**What needs to be done:** Word for word, restate every record.

**Records for the task:**
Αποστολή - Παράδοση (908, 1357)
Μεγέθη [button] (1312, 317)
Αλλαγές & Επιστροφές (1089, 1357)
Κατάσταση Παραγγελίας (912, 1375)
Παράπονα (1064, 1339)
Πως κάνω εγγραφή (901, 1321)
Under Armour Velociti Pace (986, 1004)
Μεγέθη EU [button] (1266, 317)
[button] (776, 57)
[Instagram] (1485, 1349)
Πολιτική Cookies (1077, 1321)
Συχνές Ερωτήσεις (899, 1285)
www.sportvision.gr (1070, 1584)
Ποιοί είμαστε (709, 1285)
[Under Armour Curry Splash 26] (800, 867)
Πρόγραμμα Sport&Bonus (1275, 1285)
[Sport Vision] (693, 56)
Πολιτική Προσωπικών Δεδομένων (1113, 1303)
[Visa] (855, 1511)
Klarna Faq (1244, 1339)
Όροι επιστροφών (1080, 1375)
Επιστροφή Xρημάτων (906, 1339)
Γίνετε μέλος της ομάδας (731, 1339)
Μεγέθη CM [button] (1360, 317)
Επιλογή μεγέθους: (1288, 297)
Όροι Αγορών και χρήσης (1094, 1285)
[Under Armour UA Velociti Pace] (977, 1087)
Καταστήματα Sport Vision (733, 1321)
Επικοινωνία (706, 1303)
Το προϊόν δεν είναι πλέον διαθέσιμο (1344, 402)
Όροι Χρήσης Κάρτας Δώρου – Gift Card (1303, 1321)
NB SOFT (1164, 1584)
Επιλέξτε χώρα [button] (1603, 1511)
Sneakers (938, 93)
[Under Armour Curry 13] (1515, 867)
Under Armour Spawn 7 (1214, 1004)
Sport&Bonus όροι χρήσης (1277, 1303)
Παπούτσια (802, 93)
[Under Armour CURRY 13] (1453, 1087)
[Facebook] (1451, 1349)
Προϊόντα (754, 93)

**Expected answer:**
Αποστολή - Παράδοση (908, 1357)
Μεγέθη [button] (1312, 317)
Αλλαγές & Επιστροφές (1089, 1357)
Κατάσταση Παραγγελίας (912, 1375)
Παράπονα (1064, 1339)
Πως κάνω εγγραφή (901, 1321)
Under Armour Velociti Pace (986, 1004)
Μεγέθη EU [button] (1266, 317)
[button] (776, 57)
[Instagram] (1485, 1349)
Πολιτική Cookies (1077, 1321)
Συχνές Ερωτήσεις (899, 1285)
www.sportvision.gr (1070, 1584)
Ποιοί είμαστε (709, 1285)
[Under Armour Curry Splash 26] (800, 867)
Πρόγραμμα Sport&Bonus (1275, 1285)
[Sport Vision] (693, 56)
Πολιτική Προσωπικών Δεδομένων (1113, 1303)
[Visa] (855, 1511)
Klarna Faq (1244, 1339)
Όροι επιστροφών (1080, 1375)
Επιστροφή Xρημάτων (906, 1339)
Γίνετε μέλος της ομάδας (731, 1339)
Μεγέθη CM [button] (1360, 317)
Επιλογή μεγέθους: (1288, 297)
Όροι Αγορών και χρήσης (1094, 1285)
[Under Armour UA Velociti Pace] (977, 1087)
Καταστήματα Sport Vision (733, 1321)
Επικοινωνία (706, 1303)
Το προϊόν δεν είναι πλέον διαθέσιμο (1344, 402)
Όροι Χρήσης Κάρτας Δώρου – Gift Card (1303, 1321)
NB SOFT (1164, 1584)
Επιλέξτε χώρα [button] (1603, 1511)
Sneakers (938, 93)
[Under Armour Curry 13] (1515, 867)
Under Armour Spawn 7 (1214, 1004)
Sport&Bonus όροι χρήσης (1277, 1303)
Παπούτσια (802, 93)
[Under Armour CURRY 13] (1453, 1087)
[Facebook] (1451, 1349)
Προϊόντα (754, 93)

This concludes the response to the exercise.